> Prompt: Skip every picture, and output exactly the lines starting at the one with "Click the Windows Security shield tray icon" and running through the last line of the material below.

━━━ Data ━━━

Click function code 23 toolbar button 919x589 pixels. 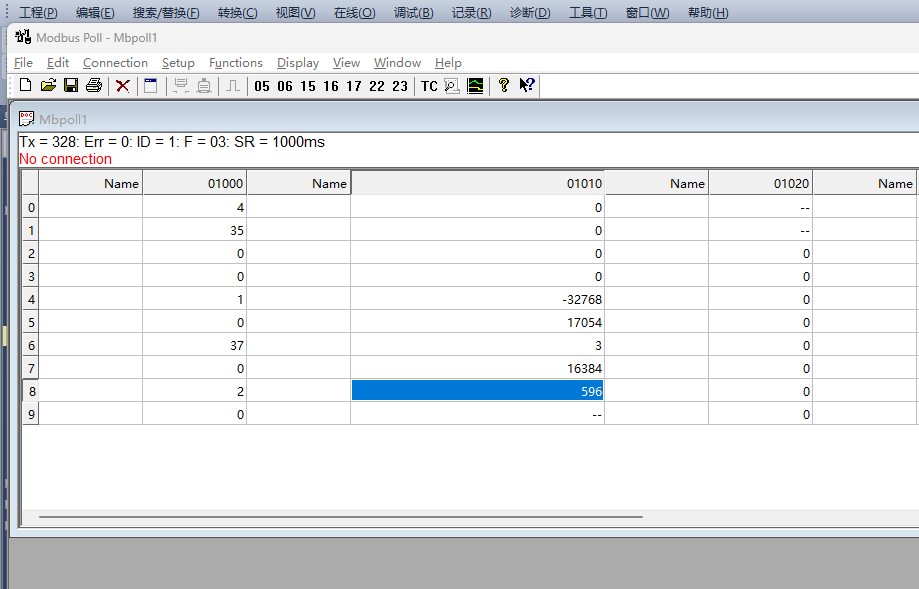(400, 86)
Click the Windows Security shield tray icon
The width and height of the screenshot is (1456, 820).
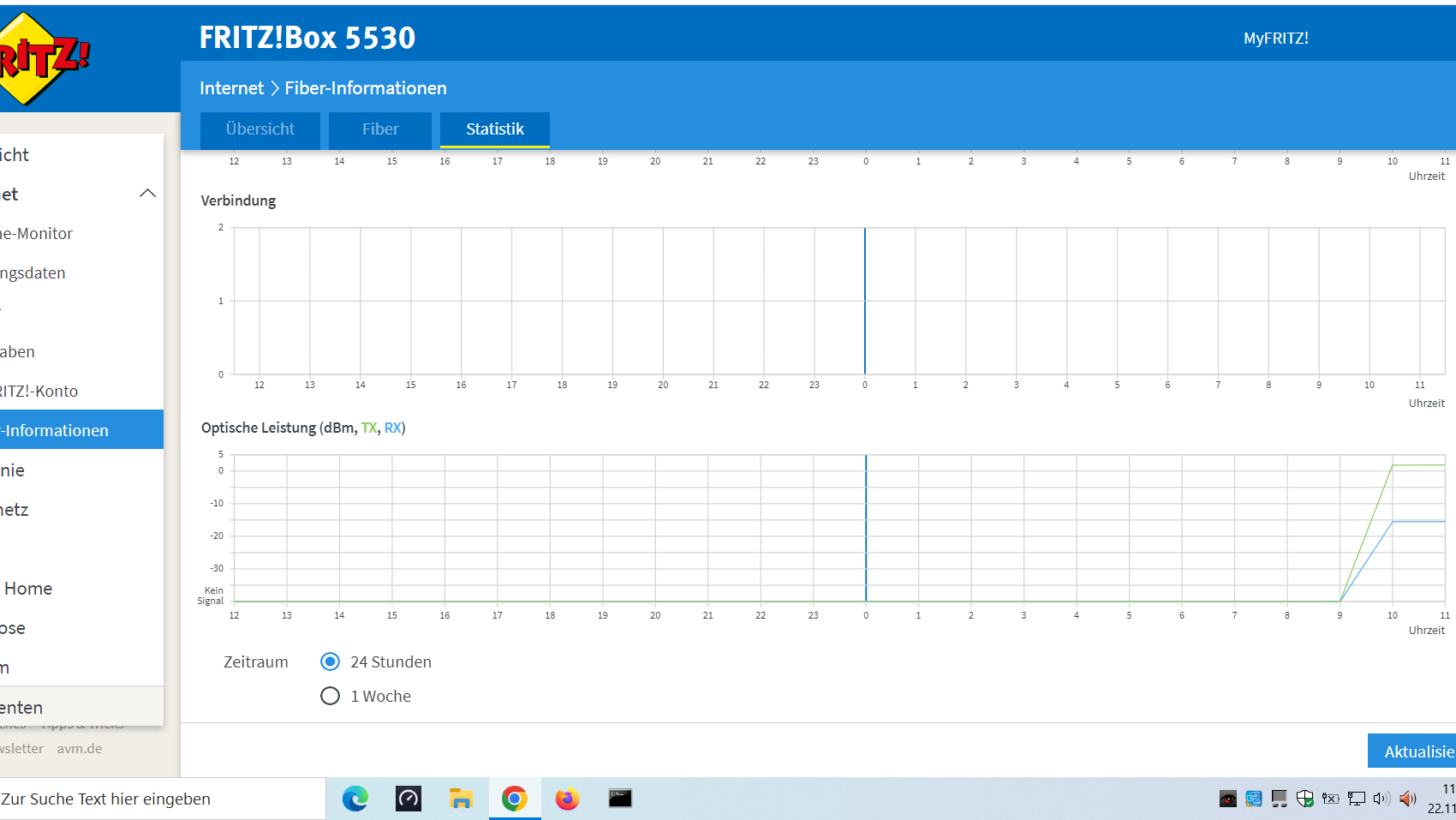[1304, 799]
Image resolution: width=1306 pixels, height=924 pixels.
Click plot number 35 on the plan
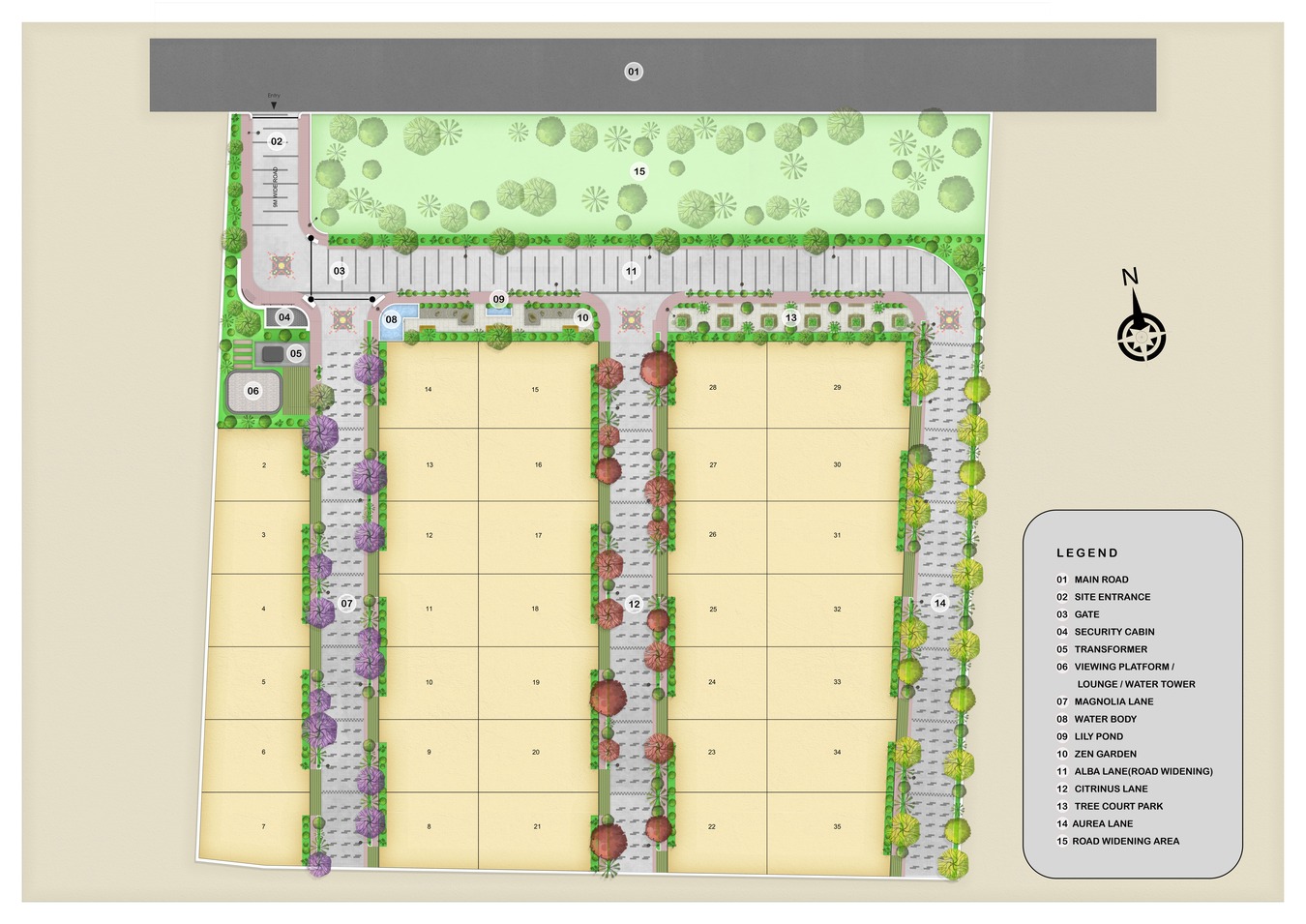(x=837, y=827)
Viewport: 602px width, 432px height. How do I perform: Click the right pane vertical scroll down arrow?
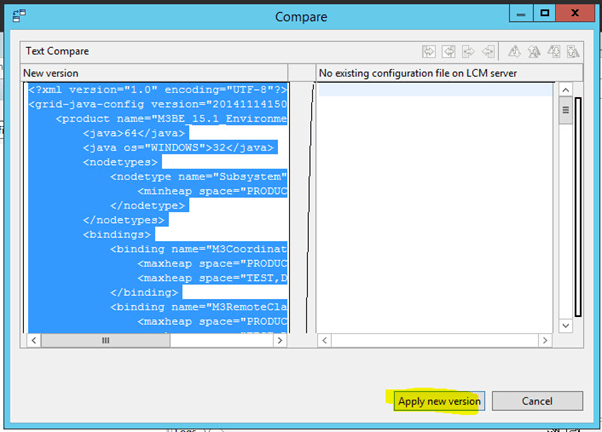coord(565,326)
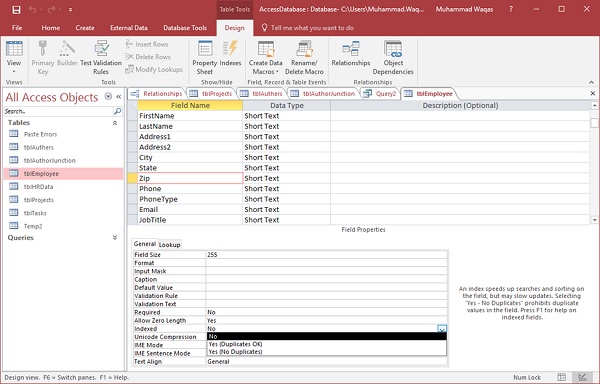The height and width of the screenshot is (384, 600).
Task: Choose Yes (No Duplicates) from the list
Action: (x=235, y=352)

━━━

> Answer space:
Click the Windows Security shield tray icon
The width and height of the screenshot is (1456, 820).
[1304, 799]
Image resolution: width=1306 pixels, height=924 pixels.
Click plot number 35 on the plan
(x=837, y=827)
Viewport: 602px width, 432px height. How do I perform: Click the right pane vertical scroll down arrow?
coord(565,326)
The height and width of the screenshot is (384, 600).
Task: Choose Yes (No Duplicates) from the list
Action: (x=235, y=352)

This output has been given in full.